A huge 90 per cent of people over the age of 16 regularly fail to consume the recommended five portions a day of vegetables and fruit. Australians are also drinking more than three times the world average when it comes to alcohol.
The report says that more money is spent on average on takeaway meals than any other food type, across all income groups.
In 2009/10 $389 was spent on food and drink per week by those in high-income households, which equates to 18 per cent of total household income, while low-income households spent $113 per week, or 20 per cent of total household income.

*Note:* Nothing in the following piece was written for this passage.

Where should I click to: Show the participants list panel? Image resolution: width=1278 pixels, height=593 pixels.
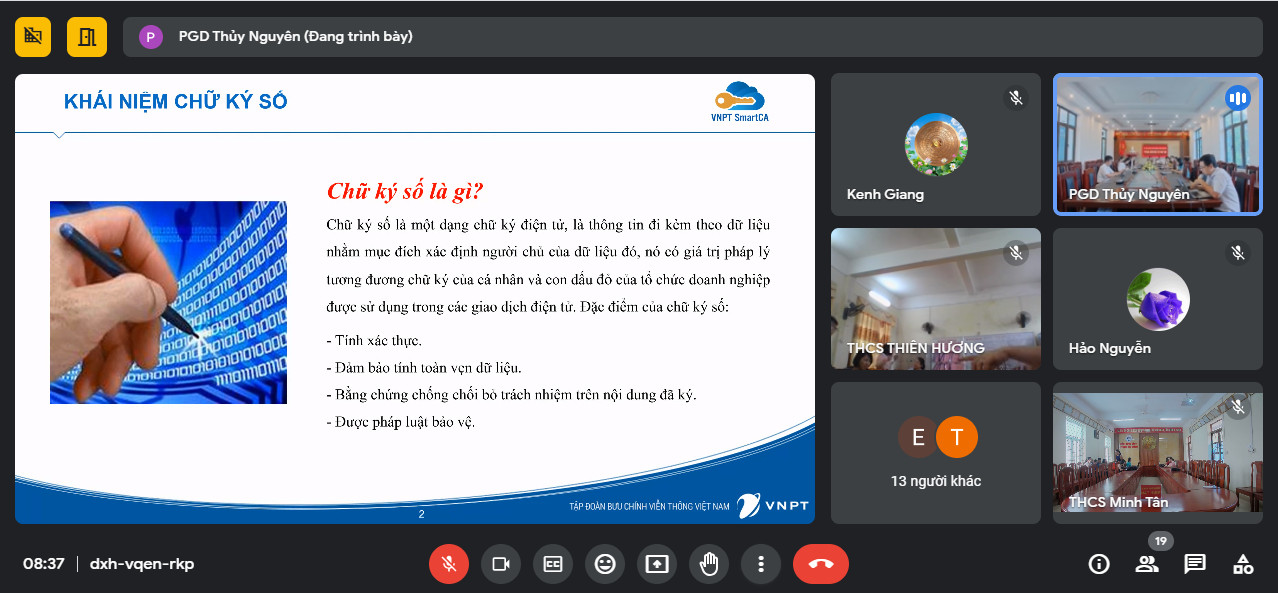[x=1147, y=564]
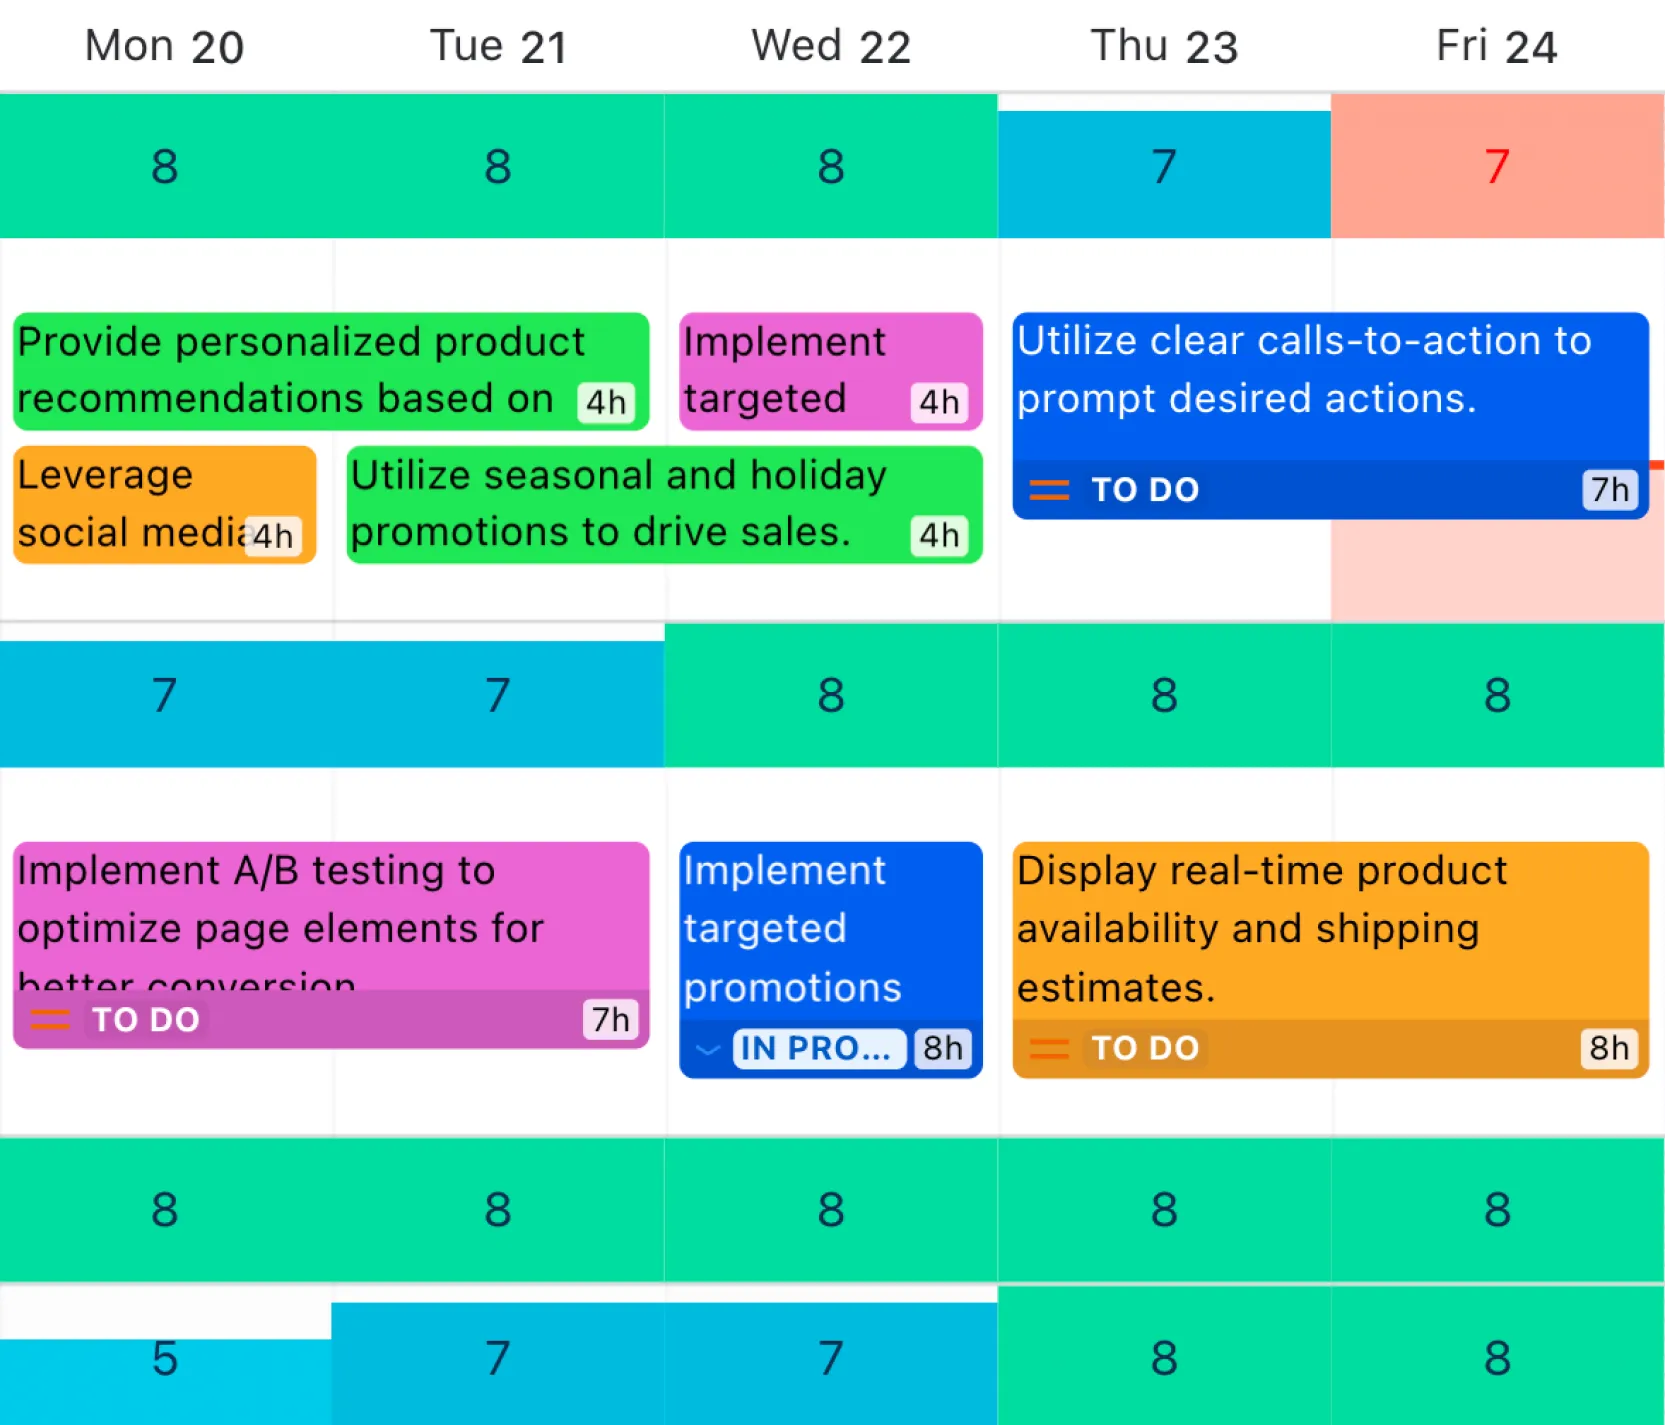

Lisa McGlynn, a spokesperson for the Australian Institute of Health and Welfare, says “It can cost less to feed a family on food from some of the fast-food outlets than it can to feed a family on some of the foods that would be considered to be appropriate and what experts recommend a family eat.’’
And with ‘treats’ – chips, biscuits, cakes, soft drinks, alcohol etc – making up more than 35 per cent of the daily energy intake for adults, and over 40 per cent of the daily energy intake for children, it’s easy to see why Australia is 5th on the list of all OECD countries for the proportion of the population that is obese.
Recent figures show that in Australia one quarter of all adults, and one in every 12 children aged between five years and 12 years, are defined as being obese. McGlynn says ‘That’s about three million (obese) people aged over five’. And these worrying figures show no sign of slowing in the near future.